Size matters because you want to have enough room for everyone to live comfortably, avoiding “he pushed me!” bedtime squabbles. The inside of your tent should have plenty of room for everyone’s sleeping pad, sleeping bag, and any stuff that won’t be kept inside the car (assuming, of course, that you even have a car with you). Higher ceilings make it easier to set up, change, and generally co-exist. Look for extra features like separate cubbies for backpacks and gear; some tents even have dividers, creating “rooms” on the inside.
A good rule to follow when buying tents— the stated capacity of a tent is usually one person shy of what’s actually practical. In other words, a four-man tent will fit three comfortably. Size up accordingly.
Each member of your family needs a quality sleeping bag that is suited to the weather you’ll be camping in. Sleeping bags that are too hot or too cold will undoubtedly result in complaints, so aim for something in the middle and supplement by adding blankets, or create a venting system by unzipping the bag. Remember, that camping sleeping bags differ from sleepover types of sleeping bags, meaning that the cartoon character sleeping bag should probably stay at home.
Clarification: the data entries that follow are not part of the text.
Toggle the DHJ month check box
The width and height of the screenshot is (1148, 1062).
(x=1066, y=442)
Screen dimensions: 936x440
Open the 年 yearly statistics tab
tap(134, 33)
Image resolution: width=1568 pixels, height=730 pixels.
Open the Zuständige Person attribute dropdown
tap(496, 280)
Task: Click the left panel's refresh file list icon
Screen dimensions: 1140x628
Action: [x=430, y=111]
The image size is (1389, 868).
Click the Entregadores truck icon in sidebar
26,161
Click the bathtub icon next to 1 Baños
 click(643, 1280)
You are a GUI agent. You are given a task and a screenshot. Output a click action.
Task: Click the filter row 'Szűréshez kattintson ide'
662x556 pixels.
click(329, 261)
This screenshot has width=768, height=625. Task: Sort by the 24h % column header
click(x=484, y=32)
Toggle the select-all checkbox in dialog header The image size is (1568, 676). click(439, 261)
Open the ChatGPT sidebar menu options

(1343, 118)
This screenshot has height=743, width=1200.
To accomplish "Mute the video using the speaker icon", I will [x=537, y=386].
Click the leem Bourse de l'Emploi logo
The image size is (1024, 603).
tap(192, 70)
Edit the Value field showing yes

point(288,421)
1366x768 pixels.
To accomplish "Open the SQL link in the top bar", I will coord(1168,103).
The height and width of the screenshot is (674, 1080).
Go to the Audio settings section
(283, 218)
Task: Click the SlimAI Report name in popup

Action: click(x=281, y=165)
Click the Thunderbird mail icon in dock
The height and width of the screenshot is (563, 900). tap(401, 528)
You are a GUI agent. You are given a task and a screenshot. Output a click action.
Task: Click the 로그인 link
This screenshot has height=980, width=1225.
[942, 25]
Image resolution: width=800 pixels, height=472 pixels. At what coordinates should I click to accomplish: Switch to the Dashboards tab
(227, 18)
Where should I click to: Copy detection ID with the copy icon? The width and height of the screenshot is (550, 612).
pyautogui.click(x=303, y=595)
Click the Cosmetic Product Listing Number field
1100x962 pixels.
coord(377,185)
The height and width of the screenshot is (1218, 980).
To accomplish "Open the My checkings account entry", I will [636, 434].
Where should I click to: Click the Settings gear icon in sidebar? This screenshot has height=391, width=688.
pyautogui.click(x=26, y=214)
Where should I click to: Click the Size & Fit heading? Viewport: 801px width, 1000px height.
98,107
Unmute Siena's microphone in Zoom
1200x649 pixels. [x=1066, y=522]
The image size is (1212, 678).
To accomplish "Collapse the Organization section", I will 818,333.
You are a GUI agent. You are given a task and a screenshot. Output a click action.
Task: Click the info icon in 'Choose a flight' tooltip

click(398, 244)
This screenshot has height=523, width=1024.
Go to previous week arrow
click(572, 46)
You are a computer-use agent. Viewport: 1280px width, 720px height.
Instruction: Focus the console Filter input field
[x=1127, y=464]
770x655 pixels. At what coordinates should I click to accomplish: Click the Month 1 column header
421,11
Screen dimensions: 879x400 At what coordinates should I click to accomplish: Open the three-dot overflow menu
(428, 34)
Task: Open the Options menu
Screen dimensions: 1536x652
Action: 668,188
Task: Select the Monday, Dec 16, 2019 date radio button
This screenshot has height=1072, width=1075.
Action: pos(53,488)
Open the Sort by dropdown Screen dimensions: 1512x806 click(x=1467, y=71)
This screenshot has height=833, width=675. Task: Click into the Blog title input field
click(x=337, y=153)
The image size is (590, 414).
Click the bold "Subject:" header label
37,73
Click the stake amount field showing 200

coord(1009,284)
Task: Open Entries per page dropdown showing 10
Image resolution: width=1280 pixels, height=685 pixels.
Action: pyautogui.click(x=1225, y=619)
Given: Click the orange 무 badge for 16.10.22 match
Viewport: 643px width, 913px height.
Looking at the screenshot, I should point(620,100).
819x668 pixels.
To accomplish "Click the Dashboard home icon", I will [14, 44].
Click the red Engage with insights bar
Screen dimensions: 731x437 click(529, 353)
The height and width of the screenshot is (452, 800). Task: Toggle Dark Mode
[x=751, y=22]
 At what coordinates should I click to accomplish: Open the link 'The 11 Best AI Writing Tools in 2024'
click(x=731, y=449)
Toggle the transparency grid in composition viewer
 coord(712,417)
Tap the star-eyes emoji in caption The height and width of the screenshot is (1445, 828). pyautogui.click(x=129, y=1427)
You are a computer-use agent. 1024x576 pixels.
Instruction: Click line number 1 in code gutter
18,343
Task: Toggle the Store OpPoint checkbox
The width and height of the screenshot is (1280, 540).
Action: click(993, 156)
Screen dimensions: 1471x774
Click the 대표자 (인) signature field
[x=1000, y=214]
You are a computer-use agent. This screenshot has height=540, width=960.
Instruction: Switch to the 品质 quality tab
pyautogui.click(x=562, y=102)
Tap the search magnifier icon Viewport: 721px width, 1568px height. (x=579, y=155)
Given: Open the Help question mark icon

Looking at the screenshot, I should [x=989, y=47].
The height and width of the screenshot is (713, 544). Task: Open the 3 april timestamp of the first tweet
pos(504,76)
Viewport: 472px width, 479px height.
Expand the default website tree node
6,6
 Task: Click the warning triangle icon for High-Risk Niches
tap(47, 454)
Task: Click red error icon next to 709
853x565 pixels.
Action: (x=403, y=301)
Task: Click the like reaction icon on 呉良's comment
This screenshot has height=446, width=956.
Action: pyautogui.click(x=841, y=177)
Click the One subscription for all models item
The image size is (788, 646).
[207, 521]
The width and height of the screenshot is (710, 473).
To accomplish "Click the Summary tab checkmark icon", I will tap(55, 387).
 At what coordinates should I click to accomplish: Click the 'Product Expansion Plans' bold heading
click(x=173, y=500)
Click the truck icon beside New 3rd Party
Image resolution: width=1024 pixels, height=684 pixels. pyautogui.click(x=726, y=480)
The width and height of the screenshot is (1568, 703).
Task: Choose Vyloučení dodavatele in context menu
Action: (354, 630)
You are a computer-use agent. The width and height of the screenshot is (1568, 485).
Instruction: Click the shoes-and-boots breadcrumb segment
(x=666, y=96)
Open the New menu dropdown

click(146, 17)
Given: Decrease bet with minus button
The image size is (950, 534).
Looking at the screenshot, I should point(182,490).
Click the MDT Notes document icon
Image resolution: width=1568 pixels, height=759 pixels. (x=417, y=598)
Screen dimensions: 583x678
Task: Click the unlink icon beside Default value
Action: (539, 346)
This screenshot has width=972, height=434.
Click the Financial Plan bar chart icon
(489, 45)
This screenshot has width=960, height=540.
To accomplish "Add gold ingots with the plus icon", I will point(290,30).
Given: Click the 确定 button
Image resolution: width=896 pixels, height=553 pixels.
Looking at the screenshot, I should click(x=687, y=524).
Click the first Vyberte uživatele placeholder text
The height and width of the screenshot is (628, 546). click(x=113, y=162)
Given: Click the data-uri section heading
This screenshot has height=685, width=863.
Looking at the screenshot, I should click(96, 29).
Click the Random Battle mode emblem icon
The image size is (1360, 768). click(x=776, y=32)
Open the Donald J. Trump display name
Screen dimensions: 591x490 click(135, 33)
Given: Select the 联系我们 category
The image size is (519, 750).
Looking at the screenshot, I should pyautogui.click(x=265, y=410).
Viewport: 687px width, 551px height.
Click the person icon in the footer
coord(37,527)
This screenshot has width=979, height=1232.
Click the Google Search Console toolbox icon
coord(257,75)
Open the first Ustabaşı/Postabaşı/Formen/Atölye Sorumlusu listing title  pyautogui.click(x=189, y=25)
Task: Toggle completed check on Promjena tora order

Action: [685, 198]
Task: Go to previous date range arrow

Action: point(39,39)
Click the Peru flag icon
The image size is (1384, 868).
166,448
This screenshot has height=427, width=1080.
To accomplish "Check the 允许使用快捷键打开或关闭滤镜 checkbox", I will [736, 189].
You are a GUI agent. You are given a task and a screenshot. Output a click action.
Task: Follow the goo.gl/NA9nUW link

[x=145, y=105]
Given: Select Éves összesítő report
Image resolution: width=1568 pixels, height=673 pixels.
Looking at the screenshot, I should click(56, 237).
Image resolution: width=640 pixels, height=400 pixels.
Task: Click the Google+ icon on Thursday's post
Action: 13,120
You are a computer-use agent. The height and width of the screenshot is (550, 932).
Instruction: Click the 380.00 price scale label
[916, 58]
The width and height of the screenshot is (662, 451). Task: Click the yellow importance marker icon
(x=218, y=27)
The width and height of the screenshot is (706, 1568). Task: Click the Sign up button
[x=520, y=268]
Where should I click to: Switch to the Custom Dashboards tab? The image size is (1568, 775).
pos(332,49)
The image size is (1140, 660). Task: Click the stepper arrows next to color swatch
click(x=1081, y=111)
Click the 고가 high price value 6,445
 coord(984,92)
The sleeping pad just might be the most underrated piece of camping gear for a family camping trip. It is really the key piece that will allow all family members to have a comfortable, solid night’s sleep, and this is crucial on a camping trip.
Having said that, it’s wise to avoid the temptation to go for a massive inflatable air mattress, unless you have access to an electric pump. Otherwise, be prepared to waste a few hours working up a sweat with your hand pump while everyone else complains about bugs and hunger—yikes!
Speaking of being hungry, you’ll definitely want to invest in a camp stove to keep your crew well fed. Cooking over an open fire may seem like a romantic notion, but a camp stove lets you cook a lot of food in a short amount of time, which is a huge perk when you need to whip something up after everyone returns from a hike, exhausted and starving. Pick up a camp stove with at least two burners, and save the campfire cooking for dessert. S’mores, anyone?
Pots, dishes, and utensils
There’s no need to bring all the contents of your kitchen drawers, but you will need some key pieces to cook your camp meals. Start by planning your menu before you leave—the simpler, the better—and use your list to determine what items you’ll need to take with you.
At the very minimum, you should bring a cup, plate, and bowl for each person, a set of utensils for each person, two pots (different sizes are okay), a frying pan, and key kitchen utensils, like a serving spoon and a spatula. Don’t forget about cutting boards and knives for prep work. Tip: save yourself time by doing as much prep work as possible before you leave. The less you have to do while you’re out camping, the more time you have to enjoy yourself.
First aid kit
Learning opportunity alert: assembling a first aid kit with your family prior to taking off on a camping trip is a great way to teach kids basic first aid skills and learn about staying safe while you’re out on the trails.
You never know what types of bumps, bruises, or upset tummies might arise, so come prepared with a first aid kit equipped with—bear with us now—bandages, gauze, tape, scissors, moleskin, antiseptic ointment, ace bandages, medicine (think stomach, cough, sore throat, aspirin, etc.), tweezers, antiseptic wipes, latex gloves, a sewing needle, and disinfectant soap. If you don’t want to raid your cabinet at home, buy a fresh kit.
From the comfort of your own home, it’s easy to forget how dark it gets at night when you’re outdoors, away from city lights. Having a few lights on hand is necessary for setting up after dark, late night bathroom trips, and alleviating night frights. Take at least one of each of the following: a headlamp, a hand-held flashlight, and a lantern to keep around the camp.